«El club no va a desaparecer ni descender a Segunda B»

Tebas, abogado de Piterman, confía en la venta, cifra la deuda del Alavés en 23 millones y desdramatiza la situación de la entidad

IÑIGO MIÑÓN
Casar y De Lucas se abrazan a Yagüe tras consumarse la salvación. / BLANCA CASTILLO/
Casar y De Lucas se abrazan a Yagüe tras consumarse la salvación. / BLANCA CASTILLO

«El club no va a desaparecer, ni muchísimo menos, ni tampoco va a descender a Segunda División B». Con esta sentencia, Javier Tebas, abogado de Dmitry Piterman y del Alavés, quiso lanzar ayer un mensaje de tranquilidad a la inquieta parroquia albiazul. El letrado compareció al mediodía en la sala de prensa de Mendizorroza para salir al paso de la alarma generada en la afición sobre los últimos rumores que abocaban al club a la desaparición o a un destino indeseable.

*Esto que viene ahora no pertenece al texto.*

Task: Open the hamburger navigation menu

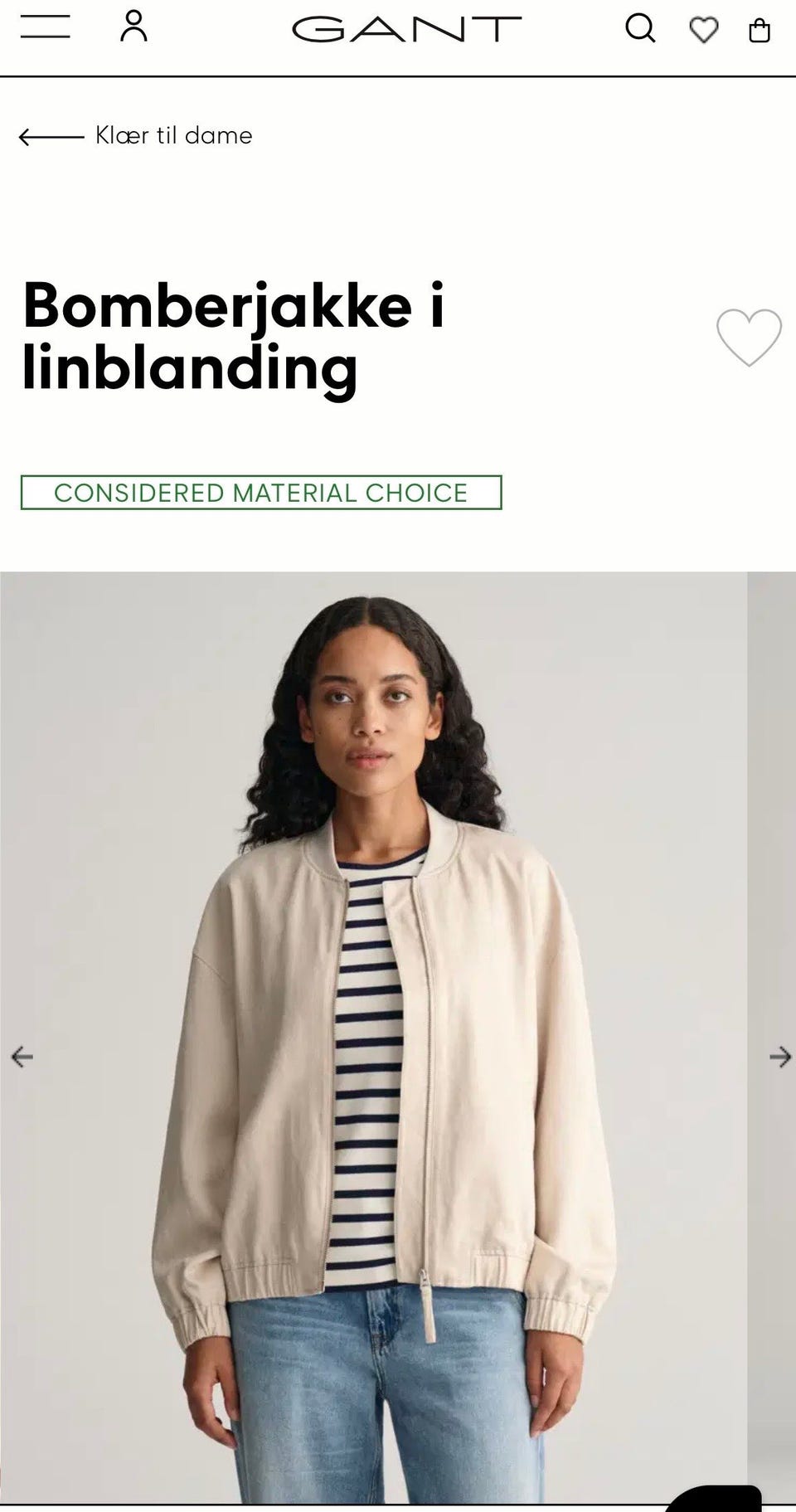Action: 46,27
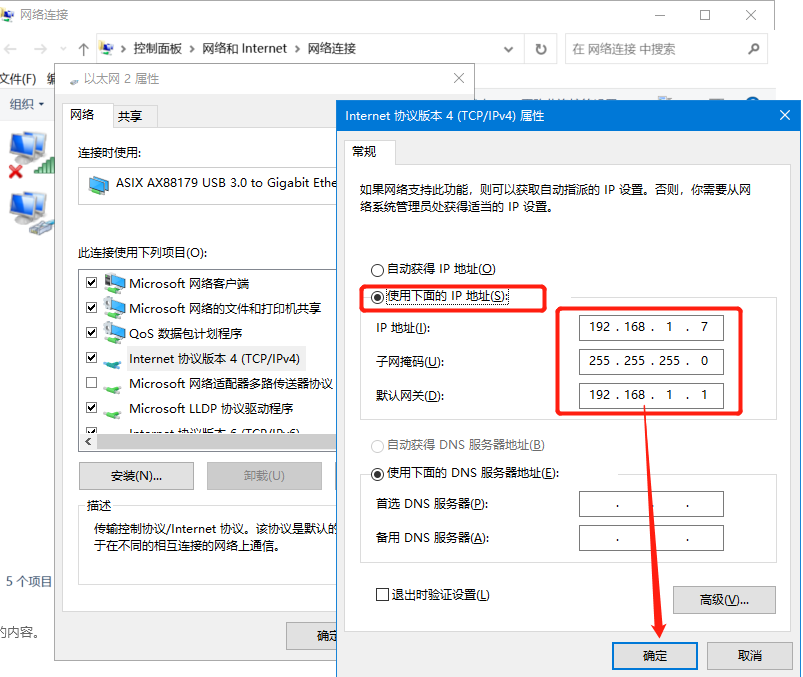Enable Microsoft 网络适配器多路传送器协议 checkbox
The height and width of the screenshot is (677, 803).
92,383
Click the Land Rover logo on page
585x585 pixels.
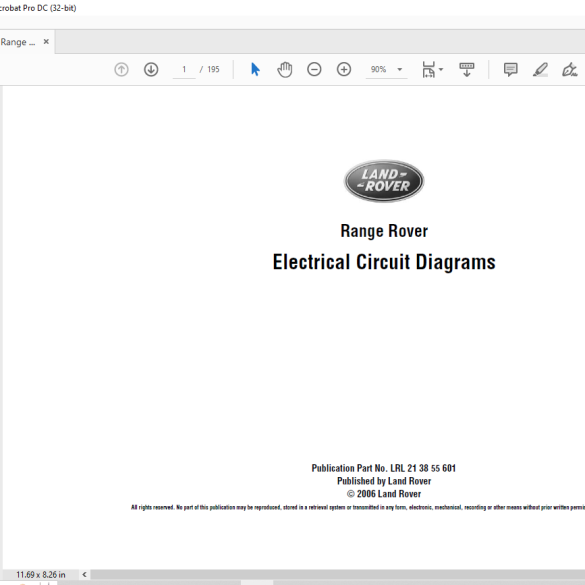(x=384, y=181)
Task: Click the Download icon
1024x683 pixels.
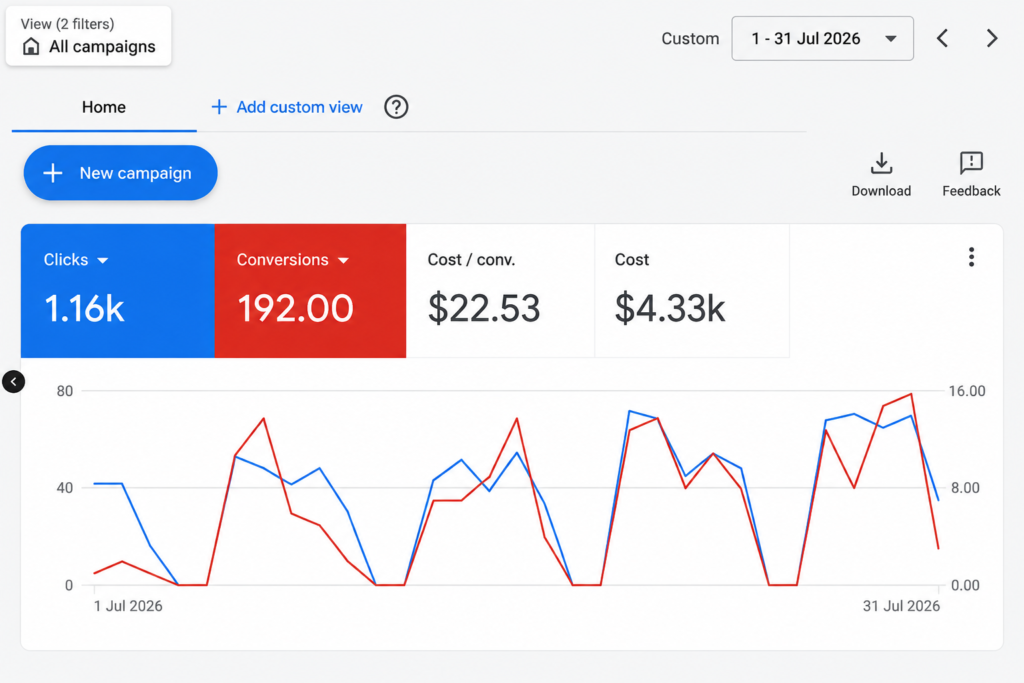Action: point(881,163)
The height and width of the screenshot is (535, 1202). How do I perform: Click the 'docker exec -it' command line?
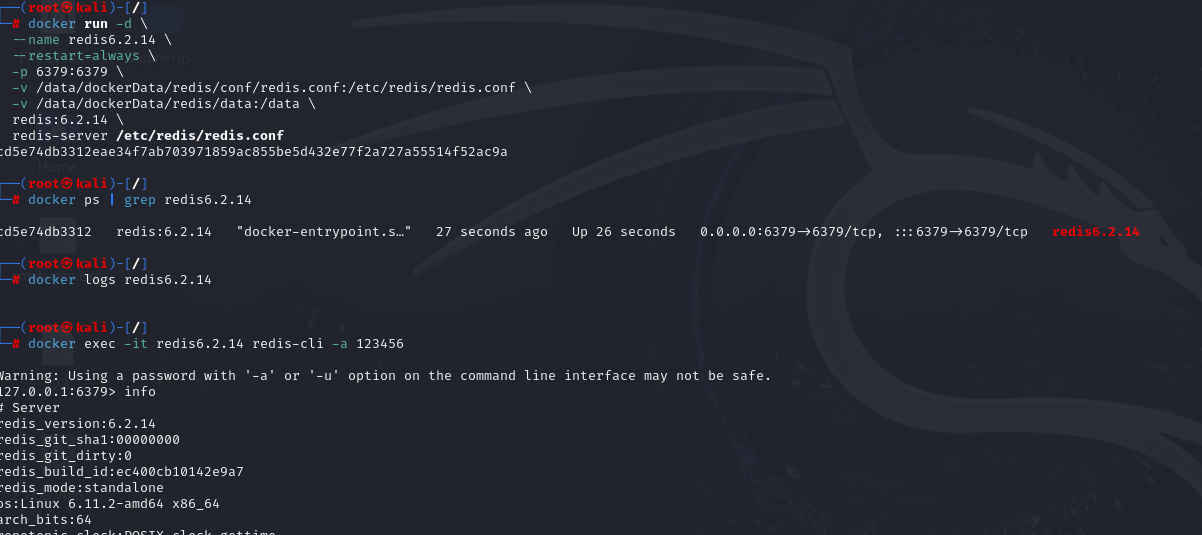coord(215,344)
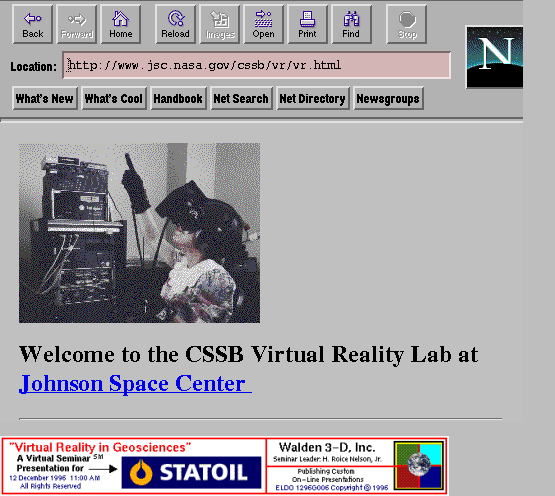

Tebas mostró confianza en la venta, aseguró la supervivencia del Deportivo Alavés, pase lo que pase, y vino a desdramatizar los efectos de una probable Ley Concursal. Corren tiempos de incertidumbre e intentó arrojar algo de luz sobre un asunto enturbiado. Es su rol. Y lo cumplió con unos argumentos que, aunque no aportan soluciones, pueden contribuir a la serenidad. «El Alavés va a seguir vivo». Ése es, al fin y al cabo, el deseo de todos los aficionados.

El siguiente en la lista de preferencias es el demorado traspaso de poderes. «Sigue abierto y estoy convencido de que, de una forma u otra, la venta del 51% de las acciones por parte de Piterman está cerca», reflexionó Tebas.

El abogado del ucraniano dejó entrever que no es el único interesado, pero mostró plena confianza en el grupo de Fernando Ortiz de Zárate. «Creo que es el que debe adquirir el Deportivo Alavés, son los que pueden dar una extraordinaria garantía de futuro al club», advirtió.

Tranquilidad, esperanza... y mesura. Fue la tercera arista del discurso de Javier Tebas, que, de cara al futuro, quiso desdramatizar la hipótesis del proceso concursal. «No seríamos los primeros ni los últimos», afirmó el abogado, que recordó que Sporting, Málaga y Las Palmas sobreviven después de someterse a él y salir airosos. También quiso restar hierro, dentro de unos parámetros futbolísticos, a la deuda albiazul, que cifró en 23 millones. Y puso ejemplos: «El Valladolid ha estado en Segunda cuatro años con 39; el Sporting, con 50...», relató.